=== Task goal ===
The answer must be an exact restatement of all the data.

··· Provided information ···

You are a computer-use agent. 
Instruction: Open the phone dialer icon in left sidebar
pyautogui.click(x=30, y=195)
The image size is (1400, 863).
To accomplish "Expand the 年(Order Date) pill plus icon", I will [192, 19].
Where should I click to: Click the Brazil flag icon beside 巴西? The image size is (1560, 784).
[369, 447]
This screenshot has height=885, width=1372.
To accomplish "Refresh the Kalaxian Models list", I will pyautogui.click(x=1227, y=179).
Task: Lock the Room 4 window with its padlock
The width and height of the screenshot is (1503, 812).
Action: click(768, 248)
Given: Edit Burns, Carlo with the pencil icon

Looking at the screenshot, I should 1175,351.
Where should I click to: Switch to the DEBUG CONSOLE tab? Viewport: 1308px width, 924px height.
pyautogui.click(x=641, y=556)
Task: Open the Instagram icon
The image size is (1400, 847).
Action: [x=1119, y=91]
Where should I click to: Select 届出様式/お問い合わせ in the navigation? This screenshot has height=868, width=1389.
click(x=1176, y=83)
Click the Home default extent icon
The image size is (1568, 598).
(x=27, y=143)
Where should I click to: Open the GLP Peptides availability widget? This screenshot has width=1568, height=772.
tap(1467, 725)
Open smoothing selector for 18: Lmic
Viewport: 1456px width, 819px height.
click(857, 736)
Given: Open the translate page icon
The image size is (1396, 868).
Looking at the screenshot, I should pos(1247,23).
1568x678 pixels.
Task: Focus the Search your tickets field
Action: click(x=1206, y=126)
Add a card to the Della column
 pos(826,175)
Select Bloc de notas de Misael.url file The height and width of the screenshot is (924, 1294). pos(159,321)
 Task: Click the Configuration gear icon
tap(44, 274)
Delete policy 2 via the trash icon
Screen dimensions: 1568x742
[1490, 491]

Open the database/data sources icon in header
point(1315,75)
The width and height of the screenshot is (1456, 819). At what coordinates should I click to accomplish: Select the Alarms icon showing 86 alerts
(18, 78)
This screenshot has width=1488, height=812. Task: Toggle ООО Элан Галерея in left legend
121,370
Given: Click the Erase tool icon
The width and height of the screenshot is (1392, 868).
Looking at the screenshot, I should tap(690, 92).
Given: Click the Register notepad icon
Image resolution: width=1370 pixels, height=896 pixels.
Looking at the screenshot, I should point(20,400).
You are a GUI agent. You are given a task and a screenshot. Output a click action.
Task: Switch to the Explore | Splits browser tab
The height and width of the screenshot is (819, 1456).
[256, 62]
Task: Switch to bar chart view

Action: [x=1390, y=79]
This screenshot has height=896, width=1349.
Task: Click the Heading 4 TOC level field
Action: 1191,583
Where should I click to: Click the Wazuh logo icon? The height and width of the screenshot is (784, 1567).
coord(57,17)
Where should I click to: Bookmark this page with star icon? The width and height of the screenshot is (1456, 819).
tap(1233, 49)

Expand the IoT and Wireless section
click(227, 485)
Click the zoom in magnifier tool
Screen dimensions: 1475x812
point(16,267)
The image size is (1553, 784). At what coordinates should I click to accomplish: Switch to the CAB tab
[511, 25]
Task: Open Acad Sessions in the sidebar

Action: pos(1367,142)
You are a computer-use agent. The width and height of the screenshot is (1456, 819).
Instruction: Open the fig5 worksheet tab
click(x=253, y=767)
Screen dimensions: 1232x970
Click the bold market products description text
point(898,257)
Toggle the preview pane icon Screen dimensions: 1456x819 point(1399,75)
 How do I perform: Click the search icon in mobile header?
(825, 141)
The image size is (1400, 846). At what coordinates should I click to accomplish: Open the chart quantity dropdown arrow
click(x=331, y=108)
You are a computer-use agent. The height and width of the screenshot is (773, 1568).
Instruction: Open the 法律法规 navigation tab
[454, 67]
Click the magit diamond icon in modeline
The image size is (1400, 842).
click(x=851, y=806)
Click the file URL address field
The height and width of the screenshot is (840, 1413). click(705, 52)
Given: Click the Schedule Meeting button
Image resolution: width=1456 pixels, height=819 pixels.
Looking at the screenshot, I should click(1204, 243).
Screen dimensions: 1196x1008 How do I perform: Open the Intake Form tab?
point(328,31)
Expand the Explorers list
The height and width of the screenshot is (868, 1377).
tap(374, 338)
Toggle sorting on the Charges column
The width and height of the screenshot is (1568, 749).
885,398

···

=== Reply to the task ===
You are a computer-use agent. 
Instruction: Open the phone dialer icon in left sidebar
pyautogui.click(x=30, y=195)
The image size is (1400, 863).
To accomplish "Expand the 年(Order Date) pill plus icon", I will [192, 19].
Where should I click to: Click the Brazil flag icon beside 巴西? The image size is (1560, 784).
[369, 447]
This screenshot has height=885, width=1372.
To accomplish "Refresh the Kalaxian Models list", I will pyautogui.click(x=1227, y=179).
Task: Lock the Room 4 window with its padlock
The width and height of the screenshot is (1503, 812).
Action: click(768, 248)
Given: Edit Burns, Carlo with the pencil icon

Looking at the screenshot, I should 1175,351.
Where should I click to: Switch to the DEBUG CONSOLE tab? Viewport: 1308px width, 924px height.
pyautogui.click(x=641, y=556)
Task: Open the Instagram icon
The image size is (1400, 847).
Action: [x=1119, y=91]
Where should I click to: Select 届出様式/お問い合わせ in the navigation? This screenshot has height=868, width=1389.
click(x=1176, y=83)
Click the Home default extent icon
The image size is (1568, 598).
(x=27, y=143)
Where should I click to: Open the GLP Peptides availability widget? This screenshot has width=1568, height=772.
tap(1467, 725)
Open smoothing selector for 18: Lmic
Viewport: 1456px width, 819px height.
click(857, 736)
Given: Open the translate page icon
The image size is (1396, 868).
Looking at the screenshot, I should pos(1247,23).
1568x678 pixels.
Task: Focus the Search your tickets field
Action: click(x=1206, y=126)
Add a card to the Della column
 pos(826,175)
Select Bloc de notas de Misael.url file The height and width of the screenshot is (924, 1294). pos(159,321)
 Task: Click the Configuration gear icon
tap(44, 274)
Delete policy 2 via the trash icon
Screen dimensions: 1568x742
[1490, 491]

Open the database/data sources icon in header
point(1315,75)
The width and height of the screenshot is (1456, 819). At what coordinates should I click to accomplish: Select the Alarms icon showing 86 alerts
(18, 78)
This screenshot has width=1488, height=812. Task: Toggle ООО Элан Галерея in left legend
121,370
Given: Click the Erase tool icon
The width and height of the screenshot is (1392, 868).
Looking at the screenshot, I should tap(690, 92).
Given: Click the Register notepad icon
Image resolution: width=1370 pixels, height=896 pixels.
Looking at the screenshot, I should point(20,400).
You are a GUI agent. You are given a task and a screenshot. Output a click action.
Task: Switch to the Explore | Splits browser tab
The height and width of the screenshot is (819, 1456).
[256, 62]
Task: Switch to bar chart view

Action: [x=1390, y=79]
This screenshot has height=896, width=1349.
Task: Click the Heading 4 TOC level field
Action: 1191,583
Where should I click to: Click the Wazuh logo icon? The height and width of the screenshot is (784, 1567).
coord(57,17)
Where should I click to: Bookmark this page with star icon? The width and height of the screenshot is (1456, 819).
tap(1233, 49)

Expand the IoT and Wireless section
click(227, 485)
Click the zoom in magnifier tool
Screen dimensions: 1475x812
point(16,267)
The image size is (1553, 784). At what coordinates should I click to accomplish: Switch to the CAB tab
[511, 25]
Task: Open Acad Sessions in the sidebar

Action: pos(1367,142)
You are a computer-use agent. The width and height of the screenshot is (1456, 819).
Instruction: Open the fig5 worksheet tab
click(x=253, y=767)
Screen dimensions: 1232x970
Click the bold market products description text
point(898,257)
Toggle the preview pane icon Screen dimensions: 1456x819 point(1399,75)
 How do I perform: Click the search icon in mobile header?
(825, 141)
The image size is (1400, 846). At what coordinates should I click to accomplish: Open the chart quantity dropdown arrow
click(x=331, y=108)
You are a computer-use agent. The height and width of the screenshot is (773, 1568).
Instruction: Open the 法律法规 navigation tab
[454, 67]
Click the magit diamond icon in modeline
The image size is (1400, 842).
click(x=851, y=806)
Click the file URL address field
The height and width of the screenshot is (840, 1413). click(705, 52)
Given: Click the Schedule Meeting button
Image resolution: width=1456 pixels, height=819 pixels.
Looking at the screenshot, I should click(1204, 243).
Screen dimensions: 1196x1008 How do I perform: Open the Intake Form tab?
point(328,31)
Expand the Explorers list
The height and width of the screenshot is (868, 1377).
tap(374, 338)
Toggle sorting on the Charges column
The width and height of the screenshot is (1568, 749).
885,398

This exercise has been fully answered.